In my own classroom, I resolve to strive to teach "like first snow falling" (Taylor Mali) every day, every lesson. Unless I am geeked about the lesson, how do I expect students to get fired up and excited about what they are learning? I need to rejuvenate my own enthusiasm for learning and teaching, finding those key components that made me excited about these topics.
With my students, I must seek out their strengths as if each child were MY child, seeing blindly beyond their faults, to the inner glow, and capitalize on this, making each child feel unique and capable and extraordinary. For some children, this task will be difficult, almost monumental for me, but I must resolve to make this a priority.
I resolve to focus more on the learning, and less on the grades, more on the growth, and less on missing the mark of perfection. By learning more about formative assessment, and actually implementing this learning into my teaching, I can help students become a part of their own growth process, taking individual responsibility for growth and achievement.

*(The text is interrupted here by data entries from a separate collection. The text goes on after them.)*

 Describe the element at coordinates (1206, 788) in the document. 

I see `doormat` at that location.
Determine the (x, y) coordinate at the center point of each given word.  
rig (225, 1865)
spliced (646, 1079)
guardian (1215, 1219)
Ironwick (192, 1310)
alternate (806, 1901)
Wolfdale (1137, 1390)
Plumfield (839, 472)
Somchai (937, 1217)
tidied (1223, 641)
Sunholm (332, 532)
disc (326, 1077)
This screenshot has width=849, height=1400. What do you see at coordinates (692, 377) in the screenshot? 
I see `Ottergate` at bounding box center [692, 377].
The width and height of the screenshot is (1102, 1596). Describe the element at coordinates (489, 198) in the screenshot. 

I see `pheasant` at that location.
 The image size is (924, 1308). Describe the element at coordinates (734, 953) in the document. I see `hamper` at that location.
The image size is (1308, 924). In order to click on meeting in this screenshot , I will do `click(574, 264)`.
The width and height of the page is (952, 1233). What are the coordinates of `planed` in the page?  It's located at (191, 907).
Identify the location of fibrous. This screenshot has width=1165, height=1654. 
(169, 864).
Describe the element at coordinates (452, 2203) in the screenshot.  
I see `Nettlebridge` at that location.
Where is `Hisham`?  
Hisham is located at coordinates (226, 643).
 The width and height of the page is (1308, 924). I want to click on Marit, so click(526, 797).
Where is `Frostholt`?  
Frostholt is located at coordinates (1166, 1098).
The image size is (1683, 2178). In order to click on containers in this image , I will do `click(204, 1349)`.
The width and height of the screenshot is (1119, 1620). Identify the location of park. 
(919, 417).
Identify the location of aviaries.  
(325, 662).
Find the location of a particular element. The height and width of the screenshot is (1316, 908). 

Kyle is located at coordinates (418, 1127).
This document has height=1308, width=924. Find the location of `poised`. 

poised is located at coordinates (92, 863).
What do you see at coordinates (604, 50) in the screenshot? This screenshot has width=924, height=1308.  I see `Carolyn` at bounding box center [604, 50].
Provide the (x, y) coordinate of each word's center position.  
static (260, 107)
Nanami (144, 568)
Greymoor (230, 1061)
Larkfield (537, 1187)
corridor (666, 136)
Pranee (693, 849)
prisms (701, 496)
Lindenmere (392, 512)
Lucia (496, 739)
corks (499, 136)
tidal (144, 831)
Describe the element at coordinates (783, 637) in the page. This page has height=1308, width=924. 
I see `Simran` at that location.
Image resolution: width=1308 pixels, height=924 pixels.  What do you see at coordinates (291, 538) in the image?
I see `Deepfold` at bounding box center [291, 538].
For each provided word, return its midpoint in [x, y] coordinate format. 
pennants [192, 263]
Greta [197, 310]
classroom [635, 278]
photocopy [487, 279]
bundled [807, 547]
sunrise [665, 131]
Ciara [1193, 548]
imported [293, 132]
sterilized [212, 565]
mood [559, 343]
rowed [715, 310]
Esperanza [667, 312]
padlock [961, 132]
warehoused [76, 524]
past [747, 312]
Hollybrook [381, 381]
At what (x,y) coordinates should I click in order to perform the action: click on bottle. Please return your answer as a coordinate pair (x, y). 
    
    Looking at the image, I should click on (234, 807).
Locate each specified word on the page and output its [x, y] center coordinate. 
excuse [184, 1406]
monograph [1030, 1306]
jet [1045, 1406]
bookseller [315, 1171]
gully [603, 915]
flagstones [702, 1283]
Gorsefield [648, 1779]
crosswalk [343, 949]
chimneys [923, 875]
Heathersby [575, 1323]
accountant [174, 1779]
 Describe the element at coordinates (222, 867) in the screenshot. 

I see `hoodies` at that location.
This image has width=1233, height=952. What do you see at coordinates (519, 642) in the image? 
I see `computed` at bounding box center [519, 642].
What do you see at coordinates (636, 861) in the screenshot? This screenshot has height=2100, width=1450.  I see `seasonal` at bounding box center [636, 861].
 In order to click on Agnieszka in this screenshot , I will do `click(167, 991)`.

Parents are a critical part of school success so I resolve to involve them more and more and more, impressing upon them the integral role of home and school, supporting them in supporting my teaching and school in general. Reaching out to parents of struggling students, giving them tools to support their child, encouraging and praising their efforts, will empower both of us to empower that child to experience success.
On a larger scale, I resolve to be active in the larger scale of education reform, helping the voices of teachers be heard in Washington, forcing policy makers to hear our reasons and our concerns. I will reach beyond the local, into the national arena, speaking loudly myself, supporting others' voices, and make those decision makers realize the crisis in education today is real and must be addressed.
I resolve for 2010 to be a better year in education, in my classroom, in my building, in my district and more importantly, across this nation. I resolve to make a difference.